ETR treats entropy as an introspective signal, but high entropy does not always equal useful information; if the model's distribution is poorly calibrated, ETR might learn incorrect trajectory patterns. Integration with external verifiers could improve robustness.

vs PEAR (Huang 2025a): PEAR also uses entropy rewards in GRPO but pursues global minimization (accuracy is maintained but CoT remains long).
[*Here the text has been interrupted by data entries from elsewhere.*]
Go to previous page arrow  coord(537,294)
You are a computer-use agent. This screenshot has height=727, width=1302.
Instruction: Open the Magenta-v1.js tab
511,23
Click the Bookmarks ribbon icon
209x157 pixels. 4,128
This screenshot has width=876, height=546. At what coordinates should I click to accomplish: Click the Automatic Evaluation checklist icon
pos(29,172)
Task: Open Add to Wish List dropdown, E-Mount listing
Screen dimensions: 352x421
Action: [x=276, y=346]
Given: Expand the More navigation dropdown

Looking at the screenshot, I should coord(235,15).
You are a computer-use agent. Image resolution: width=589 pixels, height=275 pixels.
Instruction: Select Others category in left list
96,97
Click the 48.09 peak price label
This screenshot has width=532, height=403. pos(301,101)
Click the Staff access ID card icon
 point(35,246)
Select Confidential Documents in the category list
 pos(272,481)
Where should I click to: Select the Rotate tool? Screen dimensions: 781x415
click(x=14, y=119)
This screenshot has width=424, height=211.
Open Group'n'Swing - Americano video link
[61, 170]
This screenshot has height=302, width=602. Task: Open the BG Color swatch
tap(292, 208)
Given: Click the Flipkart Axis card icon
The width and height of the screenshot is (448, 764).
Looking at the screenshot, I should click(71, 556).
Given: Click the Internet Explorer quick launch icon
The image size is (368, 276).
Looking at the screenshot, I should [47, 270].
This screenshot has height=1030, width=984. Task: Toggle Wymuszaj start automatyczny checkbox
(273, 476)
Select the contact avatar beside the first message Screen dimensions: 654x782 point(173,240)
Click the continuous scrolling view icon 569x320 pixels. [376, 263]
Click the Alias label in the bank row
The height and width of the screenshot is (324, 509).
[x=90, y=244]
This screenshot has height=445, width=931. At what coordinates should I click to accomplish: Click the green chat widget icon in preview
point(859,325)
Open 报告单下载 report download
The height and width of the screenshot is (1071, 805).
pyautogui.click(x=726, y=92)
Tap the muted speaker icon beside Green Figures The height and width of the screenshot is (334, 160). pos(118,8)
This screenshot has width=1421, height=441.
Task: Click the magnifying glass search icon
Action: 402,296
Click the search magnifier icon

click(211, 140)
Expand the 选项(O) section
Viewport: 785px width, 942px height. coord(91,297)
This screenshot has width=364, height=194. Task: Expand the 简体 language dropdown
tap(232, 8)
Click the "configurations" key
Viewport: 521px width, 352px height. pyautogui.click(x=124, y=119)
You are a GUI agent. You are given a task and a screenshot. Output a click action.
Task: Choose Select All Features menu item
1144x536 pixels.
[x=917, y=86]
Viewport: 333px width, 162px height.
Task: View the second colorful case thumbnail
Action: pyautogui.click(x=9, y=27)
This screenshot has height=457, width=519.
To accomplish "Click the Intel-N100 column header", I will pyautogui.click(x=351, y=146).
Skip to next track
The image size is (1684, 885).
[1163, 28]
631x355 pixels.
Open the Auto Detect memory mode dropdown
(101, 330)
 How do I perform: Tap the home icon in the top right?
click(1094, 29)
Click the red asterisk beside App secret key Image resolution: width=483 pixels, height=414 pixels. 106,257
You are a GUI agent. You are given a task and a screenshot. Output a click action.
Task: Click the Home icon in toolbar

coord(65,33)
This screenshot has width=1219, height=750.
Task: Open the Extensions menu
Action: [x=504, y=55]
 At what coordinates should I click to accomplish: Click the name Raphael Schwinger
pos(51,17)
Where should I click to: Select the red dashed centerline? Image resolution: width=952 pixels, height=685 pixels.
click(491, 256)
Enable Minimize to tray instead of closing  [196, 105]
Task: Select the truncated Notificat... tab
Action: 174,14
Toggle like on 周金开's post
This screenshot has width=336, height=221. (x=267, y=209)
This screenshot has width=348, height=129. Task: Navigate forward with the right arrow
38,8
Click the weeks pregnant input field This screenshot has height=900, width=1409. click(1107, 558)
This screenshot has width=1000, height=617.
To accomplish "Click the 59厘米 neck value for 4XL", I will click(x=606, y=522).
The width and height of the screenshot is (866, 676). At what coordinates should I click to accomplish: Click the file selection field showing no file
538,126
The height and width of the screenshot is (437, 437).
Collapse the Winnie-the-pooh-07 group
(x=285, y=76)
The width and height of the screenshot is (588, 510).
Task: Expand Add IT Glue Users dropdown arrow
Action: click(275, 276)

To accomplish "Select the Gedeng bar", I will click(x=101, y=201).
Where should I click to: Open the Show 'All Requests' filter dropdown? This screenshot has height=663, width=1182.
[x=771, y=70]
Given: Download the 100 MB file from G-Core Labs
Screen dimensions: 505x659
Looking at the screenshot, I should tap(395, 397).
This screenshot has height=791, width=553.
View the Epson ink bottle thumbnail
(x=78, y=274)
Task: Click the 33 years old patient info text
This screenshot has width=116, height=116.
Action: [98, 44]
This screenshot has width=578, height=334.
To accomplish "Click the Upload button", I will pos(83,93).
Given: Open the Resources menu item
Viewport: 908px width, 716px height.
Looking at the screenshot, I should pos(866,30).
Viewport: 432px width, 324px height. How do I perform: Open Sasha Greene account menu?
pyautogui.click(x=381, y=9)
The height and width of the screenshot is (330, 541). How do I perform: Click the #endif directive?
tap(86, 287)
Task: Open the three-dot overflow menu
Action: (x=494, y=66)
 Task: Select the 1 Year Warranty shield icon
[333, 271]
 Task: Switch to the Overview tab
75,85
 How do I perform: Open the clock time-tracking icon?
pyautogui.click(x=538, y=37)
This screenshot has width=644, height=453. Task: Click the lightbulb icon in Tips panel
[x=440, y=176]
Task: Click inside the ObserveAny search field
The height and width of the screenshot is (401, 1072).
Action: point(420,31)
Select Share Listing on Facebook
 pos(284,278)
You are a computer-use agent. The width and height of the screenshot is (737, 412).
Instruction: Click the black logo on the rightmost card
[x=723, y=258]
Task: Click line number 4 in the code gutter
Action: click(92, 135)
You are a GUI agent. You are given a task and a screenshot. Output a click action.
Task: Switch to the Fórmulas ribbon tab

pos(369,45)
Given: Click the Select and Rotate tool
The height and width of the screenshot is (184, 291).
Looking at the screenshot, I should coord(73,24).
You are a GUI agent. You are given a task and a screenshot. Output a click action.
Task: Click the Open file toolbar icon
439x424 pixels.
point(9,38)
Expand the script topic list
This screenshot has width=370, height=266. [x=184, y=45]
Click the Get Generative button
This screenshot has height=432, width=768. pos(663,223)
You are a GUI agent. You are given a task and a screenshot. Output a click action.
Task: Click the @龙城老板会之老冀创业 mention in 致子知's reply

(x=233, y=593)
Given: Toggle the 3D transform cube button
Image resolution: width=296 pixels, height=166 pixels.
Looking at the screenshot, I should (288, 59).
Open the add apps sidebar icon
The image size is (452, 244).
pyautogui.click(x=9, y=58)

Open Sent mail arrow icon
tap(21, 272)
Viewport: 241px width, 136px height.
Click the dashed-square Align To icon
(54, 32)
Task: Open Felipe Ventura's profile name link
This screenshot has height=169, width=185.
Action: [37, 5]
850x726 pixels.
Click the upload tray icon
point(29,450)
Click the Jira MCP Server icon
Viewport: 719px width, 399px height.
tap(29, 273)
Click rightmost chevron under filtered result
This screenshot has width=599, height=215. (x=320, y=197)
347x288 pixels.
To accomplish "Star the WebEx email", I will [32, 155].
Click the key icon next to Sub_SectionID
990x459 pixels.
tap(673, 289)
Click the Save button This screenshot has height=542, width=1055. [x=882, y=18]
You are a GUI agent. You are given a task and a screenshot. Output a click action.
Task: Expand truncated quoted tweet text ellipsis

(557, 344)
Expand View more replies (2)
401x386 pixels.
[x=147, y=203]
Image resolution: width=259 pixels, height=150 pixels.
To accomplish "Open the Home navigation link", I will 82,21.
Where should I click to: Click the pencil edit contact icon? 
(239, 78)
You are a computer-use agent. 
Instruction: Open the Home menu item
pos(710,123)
ETR looks at trends; on DeepSeek-R1-Distill-7B, AES is 1.53 vs PEAR's 1.41, with a more significant length reduction (2.8k vs 5.1k).
vs O1-Pruner / LCPO (length-based RL): Length-punishing training is content-blind and prone to accuracy loss; ETR uses efficiency as a "tie-breaker" among correct solutions to avoid this.
vs DEER / NoThink (training-free): Training-free methods struggle on large models and lack controllability; ETR learns generalized early exit behavior through RL, achieving significantly higher AES.
vs Min. $H$ / Compressing-CoT via Step Entropy (Li 2025): Global entropy minimization erases useful self-reflection; ETR's behavioral analysis (Figure 6) prove it preserves reflection while suppressing verbosity.
vs Token-skip / Variable-length SFT (Xia 2025 / Liu 2024): These require labeled CoT data for SFT, limiting generalization; ETR uses RL signals and requires no ground-truth trajectories.
Transferable Insight: The momentum-weighted $\alpha_t$ decreasing structure and the "global trend + local tolerance" reward philosophy are valuable for any task requiring length compression without quality loss (e.g., code generation, summarization, multi-step planning).

Rating¶

Novelty: ⭐⭐⭐⭐ "Entropy trend" is a clear perspective shift; momentum weighting is elegant, though entropy reward direction was pioneered by PEAR.
Experimental Thoroughness: ⭐⭐⭐⭐ 3 models × 4 benchmarks + full ablation (Min/Max/No momentum/No correctness) + Spearman $\rho$ validation + behavioral decomposition.
Writing Quality: ⭐⭐⭐⭐ Motivation logic is direct (Spearman $\rho$ vs. length scatter plot is persuasive); human-like reasoning analogies are well-articulated.
Value: ⭐⭐⭐⭐ Directly addresses the "overthinking" pain point in the reasoning model era; top AES and cross-family generalization make it highly practical for production deployment.